*Provided records*.
*** Block opens ***
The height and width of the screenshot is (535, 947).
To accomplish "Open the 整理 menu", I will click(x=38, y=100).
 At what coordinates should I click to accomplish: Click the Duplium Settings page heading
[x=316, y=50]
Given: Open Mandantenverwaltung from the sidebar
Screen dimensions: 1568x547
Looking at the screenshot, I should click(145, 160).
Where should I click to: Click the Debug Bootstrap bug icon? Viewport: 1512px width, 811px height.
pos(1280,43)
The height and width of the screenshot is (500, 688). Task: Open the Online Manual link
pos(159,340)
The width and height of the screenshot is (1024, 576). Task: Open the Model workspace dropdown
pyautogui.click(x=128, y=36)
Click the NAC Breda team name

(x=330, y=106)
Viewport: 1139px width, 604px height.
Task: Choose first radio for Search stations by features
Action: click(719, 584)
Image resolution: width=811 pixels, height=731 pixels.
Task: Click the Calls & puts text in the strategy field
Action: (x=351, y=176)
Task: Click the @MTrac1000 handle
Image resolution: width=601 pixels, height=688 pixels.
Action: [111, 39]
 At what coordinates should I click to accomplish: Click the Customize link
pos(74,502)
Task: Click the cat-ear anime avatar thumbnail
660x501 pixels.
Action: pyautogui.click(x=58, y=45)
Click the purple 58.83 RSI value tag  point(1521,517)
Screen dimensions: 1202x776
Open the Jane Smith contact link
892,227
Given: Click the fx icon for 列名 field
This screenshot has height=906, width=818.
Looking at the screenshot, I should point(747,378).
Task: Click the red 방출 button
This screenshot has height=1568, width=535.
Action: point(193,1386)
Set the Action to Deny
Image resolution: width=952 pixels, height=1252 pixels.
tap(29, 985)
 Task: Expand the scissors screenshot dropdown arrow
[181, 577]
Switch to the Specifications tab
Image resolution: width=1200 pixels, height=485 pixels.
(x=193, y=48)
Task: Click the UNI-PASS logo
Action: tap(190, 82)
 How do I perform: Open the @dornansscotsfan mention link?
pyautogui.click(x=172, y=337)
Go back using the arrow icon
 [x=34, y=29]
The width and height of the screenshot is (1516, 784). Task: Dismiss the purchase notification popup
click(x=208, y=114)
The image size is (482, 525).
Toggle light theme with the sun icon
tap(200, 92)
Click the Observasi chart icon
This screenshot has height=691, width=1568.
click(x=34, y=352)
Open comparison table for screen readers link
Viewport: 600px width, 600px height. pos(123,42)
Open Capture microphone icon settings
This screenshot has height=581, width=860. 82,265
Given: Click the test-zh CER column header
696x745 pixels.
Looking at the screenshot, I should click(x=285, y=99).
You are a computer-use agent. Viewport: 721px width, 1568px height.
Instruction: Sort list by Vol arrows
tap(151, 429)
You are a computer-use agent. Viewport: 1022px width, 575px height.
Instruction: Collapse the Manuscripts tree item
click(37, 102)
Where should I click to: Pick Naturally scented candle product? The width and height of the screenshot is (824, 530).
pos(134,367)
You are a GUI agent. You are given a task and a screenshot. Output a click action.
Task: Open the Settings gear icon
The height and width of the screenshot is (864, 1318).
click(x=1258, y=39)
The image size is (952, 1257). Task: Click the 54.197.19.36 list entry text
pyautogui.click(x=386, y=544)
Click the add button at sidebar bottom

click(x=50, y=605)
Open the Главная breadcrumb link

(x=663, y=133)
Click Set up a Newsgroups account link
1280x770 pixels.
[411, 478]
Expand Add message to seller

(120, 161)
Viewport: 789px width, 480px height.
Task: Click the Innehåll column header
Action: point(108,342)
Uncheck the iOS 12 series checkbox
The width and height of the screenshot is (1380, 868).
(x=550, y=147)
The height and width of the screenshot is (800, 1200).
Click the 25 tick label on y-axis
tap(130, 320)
*** Block closes ***
*The problem*.
Take the records shown above and output them again exactly.

*Reply*.
The height and width of the screenshot is (535, 947).
To accomplish "Open the 整理 menu", I will click(x=38, y=100).
 At what coordinates should I click to accomplish: Click the Duplium Settings page heading
[x=316, y=50]
Given: Open Mandantenverwaltung from the sidebar
Screen dimensions: 1568x547
Looking at the screenshot, I should click(145, 160).
Where should I click to: Click the Debug Bootstrap bug icon? Viewport: 1512px width, 811px height.
pos(1280,43)
The height and width of the screenshot is (500, 688). Task: Open the Online Manual link
pos(159,340)
The width and height of the screenshot is (1024, 576). Task: Open the Model workspace dropdown
pyautogui.click(x=128, y=36)
Click the NAC Breda team name

(x=330, y=106)
Viewport: 1139px width, 604px height.
Task: Choose first radio for Search stations by features
Action: click(719, 584)
Image resolution: width=811 pixels, height=731 pixels.
Task: Click the Calls & puts text in the strategy field
Action: (x=351, y=176)
Task: Click the @MTrac1000 handle
Image resolution: width=601 pixels, height=688 pixels.
Action: [111, 39]
 At what coordinates should I click to accomplish: Click the Customize link
pos(74,502)
Task: Click the cat-ear anime avatar thumbnail
660x501 pixels.
Action: pyautogui.click(x=58, y=45)
Click the purple 58.83 RSI value tag  point(1521,517)
Screen dimensions: 1202x776
Open the Jane Smith contact link
892,227
Given: Click the fx icon for 列名 field
This screenshot has height=906, width=818.
Looking at the screenshot, I should point(747,378).
Task: Click the red 방출 button
This screenshot has height=1568, width=535.
Action: point(193,1386)
Set the Action to Deny
Image resolution: width=952 pixels, height=1252 pixels.
tap(29, 985)
 Task: Expand the scissors screenshot dropdown arrow
[181, 577]
Switch to the Specifications tab
Image resolution: width=1200 pixels, height=485 pixels.
(x=193, y=48)
Task: Click the UNI-PASS logo
Action: tap(190, 82)
 How do I perform: Open the @dornansscotsfan mention link?
pyautogui.click(x=172, y=337)
Go back using the arrow icon
 [x=34, y=29]
The width and height of the screenshot is (1516, 784). Task: Dismiss the purchase notification popup
click(x=208, y=114)
The image size is (482, 525).
Toggle light theme with the sun icon
tap(200, 92)
Click the Observasi chart icon
This screenshot has height=691, width=1568.
click(x=34, y=352)
Open comparison table for screen readers link
Viewport: 600px width, 600px height. pos(123,42)
Open Capture microphone icon settings
This screenshot has height=581, width=860. 82,265
Given: Click the test-zh CER column header
696x745 pixels.
Looking at the screenshot, I should click(x=285, y=99).
You are a computer-use agent. Viewport: 721px width, 1568px height.
Instruction: Sort list by Vol arrows
tap(151, 429)
You are a computer-use agent. Viewport: 1022px width, 575px height.
Instruction: Collapse the Manuscripts tree item
click(37, 102)
Where should I click to: Pick Naturally scented candle product? The width and height of the screenshot is (824, 530).
pos(134,367)
You are a GUI agent. You are given a task and a screenshot. Output a click action.
Task: Open the Settings gear icon
The height and width of the screenshot is (864, 1318).
click(x=1258, y=39)
The image size is (952, 1257). Task: Click the 54.197.19.36 list entry text
pyautogui.click(x=386, y=544)
Click the add button at sidebar bottom

click(x=50, y=605)
Open the Главная breadcrumb link

(x=663, y=133)
Click Set up a Newsgroups account link
1280x770 pixels.
[411, 478]
Expand Add message to seller

(120, 161)
Viewport: 789px width, 480px height.
Task: Click the Innehåll column header
Action: point(108,342)
Uncheck the iOS 12 series checkbox
The width and height of the screenshot is (1380, 868).
(x=550, y=147)
The height and width of the screenshot is (800, 1200).
Click the 25 tick label on y-axis
tap(130, 320)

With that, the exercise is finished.